Activity
From the first line to the last, copy the data exactly.

Listed records
----

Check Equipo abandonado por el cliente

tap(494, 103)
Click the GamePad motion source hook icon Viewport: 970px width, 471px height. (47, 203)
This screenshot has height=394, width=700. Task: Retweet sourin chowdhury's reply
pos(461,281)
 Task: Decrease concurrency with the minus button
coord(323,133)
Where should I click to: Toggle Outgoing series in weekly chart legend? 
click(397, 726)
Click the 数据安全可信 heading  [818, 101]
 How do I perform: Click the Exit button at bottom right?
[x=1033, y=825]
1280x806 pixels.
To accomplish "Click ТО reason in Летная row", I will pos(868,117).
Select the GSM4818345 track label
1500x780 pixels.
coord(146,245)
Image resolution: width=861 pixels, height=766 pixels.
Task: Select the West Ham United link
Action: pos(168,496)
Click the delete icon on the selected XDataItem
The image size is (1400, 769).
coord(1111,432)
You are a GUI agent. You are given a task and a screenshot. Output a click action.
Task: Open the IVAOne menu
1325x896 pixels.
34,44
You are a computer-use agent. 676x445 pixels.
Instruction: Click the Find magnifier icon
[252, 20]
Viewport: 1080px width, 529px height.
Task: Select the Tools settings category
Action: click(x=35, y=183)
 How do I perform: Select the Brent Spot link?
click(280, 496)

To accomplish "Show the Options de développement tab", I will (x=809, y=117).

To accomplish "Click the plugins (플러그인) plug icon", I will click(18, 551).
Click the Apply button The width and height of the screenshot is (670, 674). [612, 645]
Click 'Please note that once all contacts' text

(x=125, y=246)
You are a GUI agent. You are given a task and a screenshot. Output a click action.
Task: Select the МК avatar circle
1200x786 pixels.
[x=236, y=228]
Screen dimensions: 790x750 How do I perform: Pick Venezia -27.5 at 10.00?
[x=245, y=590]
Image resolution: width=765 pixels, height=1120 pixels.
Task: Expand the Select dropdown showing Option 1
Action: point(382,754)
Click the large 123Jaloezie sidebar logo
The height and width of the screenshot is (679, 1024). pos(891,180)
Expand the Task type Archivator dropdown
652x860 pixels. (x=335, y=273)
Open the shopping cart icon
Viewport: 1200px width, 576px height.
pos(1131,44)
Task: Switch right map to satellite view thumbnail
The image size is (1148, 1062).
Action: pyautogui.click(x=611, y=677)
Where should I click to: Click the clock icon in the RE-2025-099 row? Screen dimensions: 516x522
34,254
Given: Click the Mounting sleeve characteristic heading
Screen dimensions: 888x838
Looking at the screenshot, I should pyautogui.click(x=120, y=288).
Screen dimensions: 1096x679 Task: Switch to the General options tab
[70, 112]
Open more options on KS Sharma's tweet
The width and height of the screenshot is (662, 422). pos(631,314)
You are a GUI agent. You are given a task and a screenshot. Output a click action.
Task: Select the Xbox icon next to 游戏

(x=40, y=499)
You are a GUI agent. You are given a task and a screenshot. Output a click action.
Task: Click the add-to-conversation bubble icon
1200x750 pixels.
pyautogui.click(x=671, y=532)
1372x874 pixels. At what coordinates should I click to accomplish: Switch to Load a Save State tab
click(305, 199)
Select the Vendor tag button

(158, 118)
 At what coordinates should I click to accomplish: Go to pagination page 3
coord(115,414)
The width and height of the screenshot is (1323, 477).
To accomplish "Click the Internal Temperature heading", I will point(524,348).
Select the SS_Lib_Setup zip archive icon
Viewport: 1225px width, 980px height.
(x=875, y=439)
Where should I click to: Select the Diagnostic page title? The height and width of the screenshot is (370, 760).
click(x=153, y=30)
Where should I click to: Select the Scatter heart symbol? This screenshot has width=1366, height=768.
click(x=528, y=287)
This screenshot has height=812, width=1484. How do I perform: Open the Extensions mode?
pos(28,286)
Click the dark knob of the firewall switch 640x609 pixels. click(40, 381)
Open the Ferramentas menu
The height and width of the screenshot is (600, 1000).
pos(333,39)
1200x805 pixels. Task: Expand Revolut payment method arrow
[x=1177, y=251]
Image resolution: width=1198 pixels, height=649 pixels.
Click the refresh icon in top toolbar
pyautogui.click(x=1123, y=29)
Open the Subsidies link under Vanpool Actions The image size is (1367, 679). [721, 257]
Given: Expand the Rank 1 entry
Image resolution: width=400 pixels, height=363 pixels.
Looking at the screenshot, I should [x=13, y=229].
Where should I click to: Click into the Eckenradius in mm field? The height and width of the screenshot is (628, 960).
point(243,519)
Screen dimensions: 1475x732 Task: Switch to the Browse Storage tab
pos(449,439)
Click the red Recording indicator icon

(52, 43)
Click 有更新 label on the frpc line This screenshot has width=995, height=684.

----

Answer space
Check Equipo abandonado por el cliente

tap(494, 103)
Click the GamePad motion source hook icon Viewport: 970px width, 471px height. (47, 203)
This screenshot has height=394, width=700. Task: Retweet sourin chowdhury's reply
pos(461,281)
 Task: Decrease concurrency with the minus button
coord(323,133)
Where should I click to: Toggle Outgoing series in weekly chart legend? 
click(397, 726)
Click the 数据安全可信 heading  [818, 101]
 How do I perform: Click the Exit button at bottom right?
[x=1033, y=825]
1280x806 pixels.
To accomplish "Click ТО reason in Летная row", I will pos(868,117).
Select the GSM4818345 track label
1500x780 pixels.
coord(146,245)
Image resolution: width=861 pixels, height=766 pixels.
Task: Select the West Ham United link
Action: pos(168,496)
Click the delete icon on the selected XDataItem
The image size is (1400, 769).
coord(1111,432)
You are a GUI agent. You are given a task and a screenshot. Output a click action.
Task: Open the IVAOne menu
1325x896 pixels.
34,44
You are a computer-use agent. 676x445 pixels.
Instruction: Click the Find magnifier icon
[252, 20]
Viewport: 1080px width, 529px height.
Task: Select the Tools settings category
Action: click(x=35, y=183)
 How do I perform: Select the Brent Spot link?
click(280, 496)

To accomplish "Show the Options de développement tab", I will (x=809, y=117).

To accomplish "Click the plugins (플러그인) plug icon", I will click(18, 551).
Click the Apply button The width and height of the screenshot is (670, 674). [612, 645]
Click 'Please note that once all contacts' text

(x=125, y=246)
You are a GUI agent. You are given a task and a screenshot. Output a click action.
Task: Select the МК avatar circle
1200x786 pixels.
[x=236, y=228]
Screen dimensions: 790x750 How do I perform: Pick Venezia -27.5 at 10.00?
[x=245, y=590]
Image resolution: width=765 pixels, height=1120 pixels.
Task: Expand the Select dropdown showing Option 1
Action: point(382,754)
Click the large 123Jaloezie sidebar logo
The height and width of the screenshot is (679, 1024). pos(891,180)
Expand the Task type Archivator dropdown
652x860 pixels. (x=335, y=273)
Open the shopping cart icon
Viewport: 1200px width, 576px height.
pos(1131,44)
Task: Switch right map to satellite view thumbnail
The image size is (1148, 1062).
Action: pyautogui.click(x=611, y=677)
Where should I click to: Click the clock icon in the RE-2025-099 row? Screen dimensions: 516x522
34,254
Given: Click the Mounting sleeve characteristic heading
Screen dimensions: 888x838
Looking at the screenshot, I should pyautogui.click(x=120, y=288).
Screen dimensions: 1096x679 Task: Switch to the General options tab
[70, 112]
Open more options on KS Sharma's tweet
The width and height of the screenshot is (662, 422). pos(631,314)
You are a GUI agent. You are given a task and a screenshot. Output a click action.
Task: Select the Xbox icon next to 游戏

(x=40, y=499)
You are a GUI agent. You are given a task and a screenshot. Output a click action.
Task: Click the add-to-conversation bubble icon
1200x750 pixels.
pyautogui.click(x=671, y=532)
1372x874 pixels. At what coordinates should I click to accomplish: Switch to Load a Save State tab
click(305, 199)
Select the Vendor tag button

(158, 118)
 At what coordinates should I click to accomplish: Go to pagination page 3
coord(115,414)
The width and height of the screenshot is (1323, 477).
To accomplish "Click the Internal Temperature heading", I will point(524,348).
Select the SS_Lib_Setup zip archive icon
Viewport: 1225px width, 980px height.
(x=875, y=439)
Where should I click to: Select the Diagnostic page title? The height and width of the screenshot is (370, 760).
click(x=153, y=30)
Where should I click to: Select the Scatter heart symbol? This screenshot has width=1366, height=768.
click(x=528, y=287)
This screenshot has height=812, width=1484. How do I perform: Open the Extensions mode?
pos(28,286)
Click the dark knob of the firewall switch 640x609 pixels. click(40, 381)
Open the Ferramentas menu
The height and width of the screenshot is (600, 1000).
pos(333,39)
1200x805 pixels. Task: Expand Revolut payment method arrow
[x=1177, y=251]
Image resolution: width=1198 pixels, height=649 pixels.
Click the refresh icon in top toolbar
pyautogui.click(x=1123, y=29)
Open the Subsidies link under Vanpool Actions The image size is (1367, 679). [721, 257]
Given: Expand the Rank 1 entry
Image resolution: width=400 pixels, height=363 pixels.
Looking at the screenshot, I should [x=13, y=229].
Where should I click to: Click into the Eckenradius in mm field? The height and width of the screenshot is (628, 960).
point(243,519)
Screen dimensions: 1475x732 Task: Switch to the Browse Storage tab
pos(449,439)
Click the red Recording indicator icon

(52, 43)
Click 有更新 label on the frpc line This screenshot has width=995, height=684.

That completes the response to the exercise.